Así las cosas, no sería difícil inferir que las jornadas de lavado eran también un intercambio de chismes, consejos y maledicencias entre las lavanderas, de lo cual surgió una reyerta entre dos mujeres, una de las cuales se quejaba de que la contendora estaba intentando conquistar a su marido: “No joda --gritó la ofendida--, tú como que crees que tienes la chucha más dulce que las demás mujeres, porque te has acostado con los maridos de medio barrio y ahora me quieres quitar el mío”.
La anécdota se regó como un incendio por la zona suroriental, hasta el punto de que el nombre anterior fue reemplazado por el que surgió de la trifulca: “Chucha dulce”.
Obviamente, en cuanto la ciudad fue creciendo, a punta de invasiones o sin ellas, los primeros líderes comunales se vieron en la necesidad de borrar esas denominaciones procaces por otras más digeribles.
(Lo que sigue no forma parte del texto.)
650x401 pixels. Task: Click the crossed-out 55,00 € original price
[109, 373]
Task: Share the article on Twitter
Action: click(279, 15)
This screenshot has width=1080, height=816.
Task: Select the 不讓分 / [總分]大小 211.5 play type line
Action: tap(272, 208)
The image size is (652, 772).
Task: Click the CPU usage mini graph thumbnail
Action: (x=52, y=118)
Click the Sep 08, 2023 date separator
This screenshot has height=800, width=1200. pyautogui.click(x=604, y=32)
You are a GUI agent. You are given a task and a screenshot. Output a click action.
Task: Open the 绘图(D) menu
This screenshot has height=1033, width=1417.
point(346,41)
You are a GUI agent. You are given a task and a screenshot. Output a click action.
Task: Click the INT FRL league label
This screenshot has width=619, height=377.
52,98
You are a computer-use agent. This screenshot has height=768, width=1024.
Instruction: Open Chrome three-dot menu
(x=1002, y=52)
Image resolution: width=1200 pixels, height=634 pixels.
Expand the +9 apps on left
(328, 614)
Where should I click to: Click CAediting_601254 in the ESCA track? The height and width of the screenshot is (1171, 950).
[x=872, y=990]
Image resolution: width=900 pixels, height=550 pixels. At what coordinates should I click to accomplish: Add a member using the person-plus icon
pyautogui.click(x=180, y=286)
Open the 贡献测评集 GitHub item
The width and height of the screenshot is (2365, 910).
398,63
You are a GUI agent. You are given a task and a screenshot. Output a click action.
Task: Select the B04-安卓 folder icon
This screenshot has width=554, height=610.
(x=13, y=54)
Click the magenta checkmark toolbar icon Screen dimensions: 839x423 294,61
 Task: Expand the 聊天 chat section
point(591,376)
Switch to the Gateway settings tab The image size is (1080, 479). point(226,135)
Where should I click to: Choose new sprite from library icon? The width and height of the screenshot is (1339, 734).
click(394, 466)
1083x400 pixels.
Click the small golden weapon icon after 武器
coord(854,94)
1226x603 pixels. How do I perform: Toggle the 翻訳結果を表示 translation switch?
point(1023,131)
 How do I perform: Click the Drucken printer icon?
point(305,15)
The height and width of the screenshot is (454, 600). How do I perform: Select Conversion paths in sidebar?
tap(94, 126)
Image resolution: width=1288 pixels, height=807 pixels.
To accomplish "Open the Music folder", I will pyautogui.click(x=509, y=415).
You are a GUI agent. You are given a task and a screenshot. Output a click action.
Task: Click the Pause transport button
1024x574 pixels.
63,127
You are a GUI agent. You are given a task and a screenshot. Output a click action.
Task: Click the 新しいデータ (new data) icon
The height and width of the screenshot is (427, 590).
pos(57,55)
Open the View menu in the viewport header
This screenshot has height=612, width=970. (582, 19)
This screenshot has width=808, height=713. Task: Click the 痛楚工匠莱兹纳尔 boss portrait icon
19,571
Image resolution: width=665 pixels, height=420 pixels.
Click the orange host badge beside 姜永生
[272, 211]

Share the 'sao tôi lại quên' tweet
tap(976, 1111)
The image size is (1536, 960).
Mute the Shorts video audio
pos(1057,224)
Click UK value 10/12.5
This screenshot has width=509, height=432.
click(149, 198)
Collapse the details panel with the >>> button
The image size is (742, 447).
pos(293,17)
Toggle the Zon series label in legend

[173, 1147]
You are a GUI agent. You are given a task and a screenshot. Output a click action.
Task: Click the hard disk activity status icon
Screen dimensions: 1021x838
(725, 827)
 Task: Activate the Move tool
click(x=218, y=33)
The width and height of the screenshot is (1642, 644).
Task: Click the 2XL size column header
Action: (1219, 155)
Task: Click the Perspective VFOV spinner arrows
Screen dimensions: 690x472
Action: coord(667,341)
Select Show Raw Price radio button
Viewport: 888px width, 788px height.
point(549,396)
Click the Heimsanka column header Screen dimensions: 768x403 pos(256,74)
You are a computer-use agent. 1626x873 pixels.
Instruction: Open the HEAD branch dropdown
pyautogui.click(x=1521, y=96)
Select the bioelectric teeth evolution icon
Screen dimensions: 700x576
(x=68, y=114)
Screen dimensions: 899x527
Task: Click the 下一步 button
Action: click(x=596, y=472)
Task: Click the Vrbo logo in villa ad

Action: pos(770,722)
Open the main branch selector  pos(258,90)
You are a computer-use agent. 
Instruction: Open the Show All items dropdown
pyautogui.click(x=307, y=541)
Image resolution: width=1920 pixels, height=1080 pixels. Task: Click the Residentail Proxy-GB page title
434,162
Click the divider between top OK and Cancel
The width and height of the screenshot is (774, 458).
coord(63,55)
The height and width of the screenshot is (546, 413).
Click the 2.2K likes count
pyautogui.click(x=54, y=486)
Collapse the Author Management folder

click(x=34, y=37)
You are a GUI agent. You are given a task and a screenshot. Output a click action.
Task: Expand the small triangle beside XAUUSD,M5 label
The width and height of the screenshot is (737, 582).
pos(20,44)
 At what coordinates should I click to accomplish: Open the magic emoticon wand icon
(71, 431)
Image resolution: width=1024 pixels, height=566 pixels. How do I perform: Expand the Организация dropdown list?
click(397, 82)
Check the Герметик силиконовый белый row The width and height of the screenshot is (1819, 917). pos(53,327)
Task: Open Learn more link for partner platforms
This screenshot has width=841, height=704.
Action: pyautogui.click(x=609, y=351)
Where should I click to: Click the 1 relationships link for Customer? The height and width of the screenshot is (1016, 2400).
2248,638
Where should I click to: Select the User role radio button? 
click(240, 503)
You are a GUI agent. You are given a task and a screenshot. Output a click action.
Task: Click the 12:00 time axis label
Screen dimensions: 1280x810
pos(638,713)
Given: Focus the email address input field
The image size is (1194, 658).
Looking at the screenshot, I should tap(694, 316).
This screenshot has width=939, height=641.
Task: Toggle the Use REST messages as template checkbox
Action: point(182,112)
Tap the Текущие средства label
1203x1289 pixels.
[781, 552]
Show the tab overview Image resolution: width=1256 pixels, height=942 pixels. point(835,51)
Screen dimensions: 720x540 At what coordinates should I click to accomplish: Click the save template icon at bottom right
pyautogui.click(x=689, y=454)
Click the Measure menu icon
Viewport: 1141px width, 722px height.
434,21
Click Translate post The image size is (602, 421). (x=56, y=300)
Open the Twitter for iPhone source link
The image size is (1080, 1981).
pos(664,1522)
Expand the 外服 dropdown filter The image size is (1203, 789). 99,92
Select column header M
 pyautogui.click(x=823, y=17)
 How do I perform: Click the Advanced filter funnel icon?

La primera fue “El Pozón”, en alusión a la poza que tantas leyendas generó durante la génesis del barrio.
Hasta hace poco un grupo de líderes comunales propuso cambiar este nombre, ya que les parecía despectivo y relacionado con las inundaciones anuales que sufría la zona. Sus propuestas: Ranchería, Mesopotamia, Villa Esperanza, Nueva Esperanza y Villa Aurora. Ninguna prosperó. La fuerza de la costumbre volvió a imponerse.